Linux – why do Linux bind mounts disappear if the mount point’s inode changes

bind-mountinodelinuxmount

In summary: if you bind mount a file /tmp/a on top of /tmp/b in a new mount namespace, but then the inode of /tmp/b changes in the parent namespace, the bind mount disappears in the child namespace. I'm trying to understand why.

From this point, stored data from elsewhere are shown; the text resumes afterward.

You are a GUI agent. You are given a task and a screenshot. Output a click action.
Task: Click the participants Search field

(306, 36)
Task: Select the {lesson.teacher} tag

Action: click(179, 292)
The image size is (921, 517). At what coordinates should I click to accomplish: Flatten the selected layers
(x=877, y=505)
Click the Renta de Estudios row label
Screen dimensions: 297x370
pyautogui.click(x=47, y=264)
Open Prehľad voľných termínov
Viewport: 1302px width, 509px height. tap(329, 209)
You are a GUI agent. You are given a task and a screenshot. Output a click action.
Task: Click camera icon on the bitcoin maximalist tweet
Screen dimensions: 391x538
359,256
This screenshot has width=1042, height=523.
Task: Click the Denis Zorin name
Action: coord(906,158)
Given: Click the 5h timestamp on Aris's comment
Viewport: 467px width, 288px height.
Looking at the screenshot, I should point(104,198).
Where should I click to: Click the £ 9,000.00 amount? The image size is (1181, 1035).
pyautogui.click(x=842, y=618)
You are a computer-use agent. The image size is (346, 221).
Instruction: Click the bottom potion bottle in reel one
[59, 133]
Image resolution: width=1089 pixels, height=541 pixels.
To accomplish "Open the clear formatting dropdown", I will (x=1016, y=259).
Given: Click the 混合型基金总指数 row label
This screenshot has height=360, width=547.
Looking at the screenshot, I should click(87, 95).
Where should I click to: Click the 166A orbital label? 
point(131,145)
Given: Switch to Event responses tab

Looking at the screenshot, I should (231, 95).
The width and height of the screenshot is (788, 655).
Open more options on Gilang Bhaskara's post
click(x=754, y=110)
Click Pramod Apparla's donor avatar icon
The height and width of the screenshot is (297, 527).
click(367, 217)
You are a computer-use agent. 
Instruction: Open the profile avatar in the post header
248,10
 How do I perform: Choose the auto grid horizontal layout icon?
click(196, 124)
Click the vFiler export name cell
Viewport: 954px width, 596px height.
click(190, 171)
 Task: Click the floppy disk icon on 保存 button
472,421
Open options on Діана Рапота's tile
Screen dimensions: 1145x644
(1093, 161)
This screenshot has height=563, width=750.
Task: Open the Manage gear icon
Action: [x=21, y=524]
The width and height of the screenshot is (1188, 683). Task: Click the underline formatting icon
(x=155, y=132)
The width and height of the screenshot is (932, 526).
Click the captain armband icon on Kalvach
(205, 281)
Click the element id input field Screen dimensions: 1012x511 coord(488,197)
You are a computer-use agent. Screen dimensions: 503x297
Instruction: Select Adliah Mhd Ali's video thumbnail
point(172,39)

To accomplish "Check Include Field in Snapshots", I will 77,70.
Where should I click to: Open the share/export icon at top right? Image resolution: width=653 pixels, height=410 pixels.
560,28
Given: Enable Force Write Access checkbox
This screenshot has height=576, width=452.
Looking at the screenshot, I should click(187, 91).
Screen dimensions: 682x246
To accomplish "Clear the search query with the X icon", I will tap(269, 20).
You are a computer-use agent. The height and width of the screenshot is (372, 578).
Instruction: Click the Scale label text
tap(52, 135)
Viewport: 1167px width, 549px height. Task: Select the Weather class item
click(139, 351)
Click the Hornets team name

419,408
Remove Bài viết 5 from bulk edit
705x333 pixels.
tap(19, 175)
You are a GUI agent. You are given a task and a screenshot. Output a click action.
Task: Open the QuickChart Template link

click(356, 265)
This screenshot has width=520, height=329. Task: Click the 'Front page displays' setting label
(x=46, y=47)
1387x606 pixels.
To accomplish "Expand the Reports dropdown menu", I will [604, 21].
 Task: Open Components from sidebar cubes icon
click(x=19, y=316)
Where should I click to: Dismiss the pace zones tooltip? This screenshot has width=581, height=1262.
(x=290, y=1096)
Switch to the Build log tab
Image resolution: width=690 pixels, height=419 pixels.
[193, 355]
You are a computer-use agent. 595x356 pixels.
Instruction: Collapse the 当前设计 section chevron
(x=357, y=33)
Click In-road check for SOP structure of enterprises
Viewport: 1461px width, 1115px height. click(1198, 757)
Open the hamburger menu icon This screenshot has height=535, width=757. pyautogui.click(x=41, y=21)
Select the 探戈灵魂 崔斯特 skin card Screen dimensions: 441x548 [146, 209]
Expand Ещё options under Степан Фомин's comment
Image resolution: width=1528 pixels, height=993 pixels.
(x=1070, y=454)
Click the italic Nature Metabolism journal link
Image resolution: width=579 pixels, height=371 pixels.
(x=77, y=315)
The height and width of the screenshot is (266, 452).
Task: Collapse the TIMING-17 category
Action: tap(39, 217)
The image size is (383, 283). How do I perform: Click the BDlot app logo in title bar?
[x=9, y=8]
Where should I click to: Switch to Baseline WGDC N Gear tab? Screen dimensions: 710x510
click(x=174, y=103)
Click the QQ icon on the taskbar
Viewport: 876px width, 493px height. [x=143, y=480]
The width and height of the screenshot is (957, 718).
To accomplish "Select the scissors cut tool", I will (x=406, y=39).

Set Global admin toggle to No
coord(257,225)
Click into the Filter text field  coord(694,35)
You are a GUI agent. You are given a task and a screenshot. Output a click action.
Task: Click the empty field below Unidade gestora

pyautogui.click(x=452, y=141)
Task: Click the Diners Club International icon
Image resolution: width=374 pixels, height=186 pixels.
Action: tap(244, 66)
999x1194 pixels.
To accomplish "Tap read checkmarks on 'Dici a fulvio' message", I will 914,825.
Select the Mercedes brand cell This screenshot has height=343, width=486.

mount(8) doesn't expose the ability to bind mount individual files (just directories), so reproducing this requires an additional executable that can issue the necessary mount(2) syscall. Here's a simple example (referred to as bmount below):

#include <sys/mount.h>
#include <errno.h>
#include <stdio.h>
#include <string.h>

int main(int argc, char *argv[]) {
    if (argc != 3) {
        printf("requires exactly 2 args\n");
        return 1;
    }

    int err = mount(argv[1], argv[2], "none", MS_BIND, NULL);
    if (err == 0) {
        return 0;
    } else {
        printf("mount error (%d): %s\n", errno, strerror(errno));
        return 1;
    }
}

Set up the test case:

# echo a > /tmp/a; echo b > /tmp/b; echo c > /tmp/c;
# ls -ldi /tmp/a /tmp/b /tmp/c
11403315 -rw-r--r-- 1 root root 2 Jan 19 13:34 /tmp/a                                                               
11403422 -rw-r--r-- 1 root root 2 Jan 19 13:34 /tmp/b
11403452 -rw-r--r-- 1 root root 2 Jan 19 13:34 /tmp/c

Now, in a separate shell:

# unshare -m /bin/bash
# bmount /tmp/a /tmp/b
# ls -ldi /tmp/a /tmp/b /tmp/c
11403315 -rw-r--r-- 1 root root 2 Jan 19 13:34 /tmp/a
11403315 -rw-r--r-- 1 root root 2 Jan 19 13:34 /tmp/b
11403452 -rw-r--r-- 1 root root 2 Jan 19 13:34 /tmp/c
# cat /tmp/b
a
# grep "\/tmp\/" /proc/self/mounts
[redacted] /tmp/b ext4 rw,relatime,errors=remount-ro,data=ordered 0 0

In the original shell:

# mv /tmp/c /tmp/b
# ls -ldi /tmp/a /tmp/b /tmp/c
ls: cannot access '/tmp/c': No such file or directory                                                               
11403315 -rw-r--r-- 1 root root 2 Jan 19 13:34 /tmp/a                                                               
11403452 -rw-r--r-- 1 root root 2 Jan 19 13:34 /tmp/b

In the unshare shell:

# ls -ldi /tmp/a /tmp/b /tmp/c
ls: cannot access '/tmp/c': No such file or directory
11403315 -rw-r--r-- 1 root root 2 Jan 19 13:34 /tmp/a
11403452 -rw-r--r-- 1 root root 2 Jan 19 13:34 /tmp/b
# cat /tmp/b
c
# grep "\/tmp\/" /proc/self/mounts
#

The bind mount has silently disappeared, and the underlying filesystem's /tmp/b file is now visible inside the namespace.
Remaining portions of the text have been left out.